Originally from: the Bay Area, California

Superpower: Love and loyalty

Name a woman in history that you admire & why:

I admire women who were breaking boundaries ahead of their time.

This 1996 interview quote from Cher comes to mind: “My mom said to me, ‘You know, sweetheart, you should settle down and marry a rich man.’ And I said, ‘Mom, I am a rich man.'”

Quote/piece of advice that you live by:

One of my best friends frequently says to me, “Don’t let fear dictate your choices.”

What inspired you to start your current venture?

When I was seven years old, I felt certain that one day, I would move to New York City and start an apparel brand, even though I had never been to NYC at the time. Style and fashion have been my preferred forms of creative expression ever since I can remember. I hated that there was always this social construct against unisex clothing. Every store divided men’s and women’s fashion, and that was never my vibe. Growing up, I shopped in the men’s section of clothing stores and stole from my brothers’ closets, tailoring their clothes to my form.

I believe we are at the forefront of a big push to stop automatically categorizing people by gender. I wanted to create gender-fluid, unisex clothing that spoke to women like me because I didn’t see much of it on the market. This is how the idea for my clothing line, HUMAN the Collective, was born.

What is your company doing to make history today?

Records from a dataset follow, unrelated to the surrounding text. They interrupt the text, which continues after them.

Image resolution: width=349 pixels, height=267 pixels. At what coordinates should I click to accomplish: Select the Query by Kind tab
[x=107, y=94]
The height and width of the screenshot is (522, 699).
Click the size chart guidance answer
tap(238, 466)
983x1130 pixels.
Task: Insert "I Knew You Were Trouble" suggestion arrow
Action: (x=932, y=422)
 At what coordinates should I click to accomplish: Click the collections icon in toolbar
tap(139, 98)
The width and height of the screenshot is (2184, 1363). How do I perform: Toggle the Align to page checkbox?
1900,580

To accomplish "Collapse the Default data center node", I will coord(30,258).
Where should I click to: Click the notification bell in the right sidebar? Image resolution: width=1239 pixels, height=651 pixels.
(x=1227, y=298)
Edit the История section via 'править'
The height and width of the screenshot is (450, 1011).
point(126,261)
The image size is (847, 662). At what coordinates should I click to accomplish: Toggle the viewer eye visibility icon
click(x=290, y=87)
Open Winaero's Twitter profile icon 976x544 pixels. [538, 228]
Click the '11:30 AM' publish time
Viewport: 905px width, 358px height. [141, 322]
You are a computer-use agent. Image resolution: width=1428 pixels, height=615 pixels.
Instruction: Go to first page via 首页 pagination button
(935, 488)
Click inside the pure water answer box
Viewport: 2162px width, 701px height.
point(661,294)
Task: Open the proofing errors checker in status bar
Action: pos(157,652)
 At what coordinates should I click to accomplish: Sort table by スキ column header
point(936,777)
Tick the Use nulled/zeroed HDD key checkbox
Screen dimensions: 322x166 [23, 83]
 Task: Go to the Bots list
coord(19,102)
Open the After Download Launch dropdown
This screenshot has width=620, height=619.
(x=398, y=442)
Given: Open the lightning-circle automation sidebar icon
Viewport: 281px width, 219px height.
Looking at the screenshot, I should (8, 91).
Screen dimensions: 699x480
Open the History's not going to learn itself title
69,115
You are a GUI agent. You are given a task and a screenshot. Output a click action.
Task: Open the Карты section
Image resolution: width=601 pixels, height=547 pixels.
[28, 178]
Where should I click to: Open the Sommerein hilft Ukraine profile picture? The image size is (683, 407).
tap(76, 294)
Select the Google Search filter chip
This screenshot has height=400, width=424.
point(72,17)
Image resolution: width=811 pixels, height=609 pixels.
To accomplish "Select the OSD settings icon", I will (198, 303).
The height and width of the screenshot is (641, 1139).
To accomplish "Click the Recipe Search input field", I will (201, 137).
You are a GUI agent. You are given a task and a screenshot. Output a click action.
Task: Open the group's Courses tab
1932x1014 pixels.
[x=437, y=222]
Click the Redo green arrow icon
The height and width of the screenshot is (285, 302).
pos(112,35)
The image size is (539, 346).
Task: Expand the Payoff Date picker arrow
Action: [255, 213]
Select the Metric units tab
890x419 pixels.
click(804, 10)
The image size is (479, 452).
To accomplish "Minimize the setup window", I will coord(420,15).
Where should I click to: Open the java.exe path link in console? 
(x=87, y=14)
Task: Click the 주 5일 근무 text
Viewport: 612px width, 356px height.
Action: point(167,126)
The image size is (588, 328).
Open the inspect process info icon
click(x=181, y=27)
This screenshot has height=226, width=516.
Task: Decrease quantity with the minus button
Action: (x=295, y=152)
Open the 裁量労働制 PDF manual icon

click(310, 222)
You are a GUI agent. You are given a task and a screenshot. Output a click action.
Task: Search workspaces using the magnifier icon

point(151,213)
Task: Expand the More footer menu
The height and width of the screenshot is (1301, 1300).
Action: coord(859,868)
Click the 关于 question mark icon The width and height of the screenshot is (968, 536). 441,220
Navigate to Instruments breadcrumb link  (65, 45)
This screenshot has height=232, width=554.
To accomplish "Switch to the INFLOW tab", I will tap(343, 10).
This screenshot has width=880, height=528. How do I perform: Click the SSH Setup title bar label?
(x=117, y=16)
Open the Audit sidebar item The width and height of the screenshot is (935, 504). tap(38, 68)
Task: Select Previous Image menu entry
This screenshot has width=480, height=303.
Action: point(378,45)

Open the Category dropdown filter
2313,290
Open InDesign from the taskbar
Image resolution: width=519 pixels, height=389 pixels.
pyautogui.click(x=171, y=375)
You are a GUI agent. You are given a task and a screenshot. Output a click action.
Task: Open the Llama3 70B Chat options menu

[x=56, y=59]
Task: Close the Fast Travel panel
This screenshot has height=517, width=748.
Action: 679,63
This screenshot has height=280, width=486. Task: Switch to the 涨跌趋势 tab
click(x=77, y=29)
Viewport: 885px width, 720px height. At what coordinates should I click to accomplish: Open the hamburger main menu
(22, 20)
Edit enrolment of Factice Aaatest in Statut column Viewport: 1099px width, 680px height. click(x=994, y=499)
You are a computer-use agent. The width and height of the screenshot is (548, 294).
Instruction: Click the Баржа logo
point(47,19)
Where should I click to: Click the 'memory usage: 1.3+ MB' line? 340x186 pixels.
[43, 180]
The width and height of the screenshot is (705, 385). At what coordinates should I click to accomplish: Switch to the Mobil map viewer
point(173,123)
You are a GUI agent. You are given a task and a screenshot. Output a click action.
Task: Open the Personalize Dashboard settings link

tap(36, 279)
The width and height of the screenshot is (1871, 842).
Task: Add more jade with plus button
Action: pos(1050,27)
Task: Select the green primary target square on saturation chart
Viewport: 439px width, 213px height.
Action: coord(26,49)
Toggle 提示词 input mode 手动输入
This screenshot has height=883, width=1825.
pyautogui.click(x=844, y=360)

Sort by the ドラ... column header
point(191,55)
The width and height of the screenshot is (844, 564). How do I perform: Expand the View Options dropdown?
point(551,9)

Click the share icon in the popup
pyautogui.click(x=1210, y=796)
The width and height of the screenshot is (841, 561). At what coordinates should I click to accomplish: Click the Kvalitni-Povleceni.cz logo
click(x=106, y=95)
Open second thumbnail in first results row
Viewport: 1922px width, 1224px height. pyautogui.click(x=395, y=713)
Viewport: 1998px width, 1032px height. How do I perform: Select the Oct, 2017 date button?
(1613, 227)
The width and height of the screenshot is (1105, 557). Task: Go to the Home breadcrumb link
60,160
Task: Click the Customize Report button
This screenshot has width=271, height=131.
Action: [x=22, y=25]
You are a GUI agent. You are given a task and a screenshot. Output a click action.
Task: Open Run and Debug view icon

We are celebrating the fierceness and independence of the modern human. We have created a clothing line that men and women can rely on for essential, non-binary fashion that welcomes men while still accommodating the female form. We have found that the type of people who are drawn to unisex clothing are often the type to love pushing boundaries and living life on their own terms. HUMAN is all about wearing the things that represent how you feel on the inside. We want our brand to be unapologetically raw, provocative and authentic.

unisex clothing
Pictured: Clothing from HUMAN’s first collection

What is one thing your company has accomplished that you are most proud of?

Two things come to mind: First of all, I am proud of the way that HUMAN inspires people to think outside of the boxes that society puts us into! Secondly, entrepreneurship is hard. People will tell you that it’s hard, but when you have an idea you’re so madly passionate about creating that it keeps you up at night, the fact that seeing it through will be difficult will not deter you.

When you are the boss, the creative director, the producer, the accountant and the intern, it is easy to feel lost or overwhelmed. Sometimes you begin to doubt yourself and wonder whether or not your idea was that great in the first place.

The experiences I’ve gone through as a founder have given me deep admiration for anyone who dares to venture out on their own. It hasn’t been easy, but bringing HUMAN to life and the fact that I have created a brand that resonates with the people I respect and admire is the most rewarding feeling of all.

What, in your opinion, is one of the biggest challenges facing your industry today?

I believe that one of the biggest challenges in my industry today is an old-school mentality. There is more than one way to do things, and it frustrates me when I encounter the type of person who isn’t willing to see new possibilities or consider alternative routes to success.

What is one of the greatest challenges you have personally faced at this job?

Our minds are a powerful thing. Self-doubt can be difficult to tackle, and it can inhibit or ultimately prevent you from pursuing your dreams. As an entrepreneur, there are going to be days when you’re on the highest of highs, and other times when you feel defeated or completely lost. I try to turn those anxiety-ridden days into fuel to propel myself towards my goal. I also make a point to surround myself with people who believe in me and will remind me why I am doing what I’m doing when I need their support.

What were you doing before your current role?

My background is in advertising. Shortly after moving to NYC in 2013, I enrolled in Parsons School of Design for a degree in fashion design. I worked in advertising during the day and studied fabrics and theory at night. Like a true millennial, I have always loved to have my hands in various projects at once. I started freelancing on the weekends as an assistant stylist and tailor. I am proud to say that I got to work as an assistant stylist on Refinery29’s editorial series with Priyanka Chopra. The theme for that series was a combination of fashion, women’s empowerment and boxing, which happens to be my favorite pastime. When I got the chance to work on that shoot, it was the moment I knew that I was ready to start HUMAN.

human the collective unisex clothing
Pictured: Clothing from HUMAN’s first collection

What is one piece of advice you’d like to give to other female founders & change-makers?

  1. Don’t be afraid to ask for help.
  2. Have mentors and check in with them monthly.
  3. Network!
  4. Surround yourself with people who believe in you.
  5. Perhaps most importantly, believe in yourself and use your fear as power to keep moving forward.

Are there any great resources you have discovered that you would like to share?

After working in the corporate world for several years, a big hurdle I had to overcome was learning how to be my own boss and figuring out how to build a brand from the ground up. I came across Startup Fashion at an apparel trade show and I could not speak more highly of their organization. The community is filled with uplifting entrepreneurs who are happy to bounce ideas around. We all share our struggles and triumphs.

Fun fact about yourself:

My nickname is Hoops because I wear big hoop earrings every day.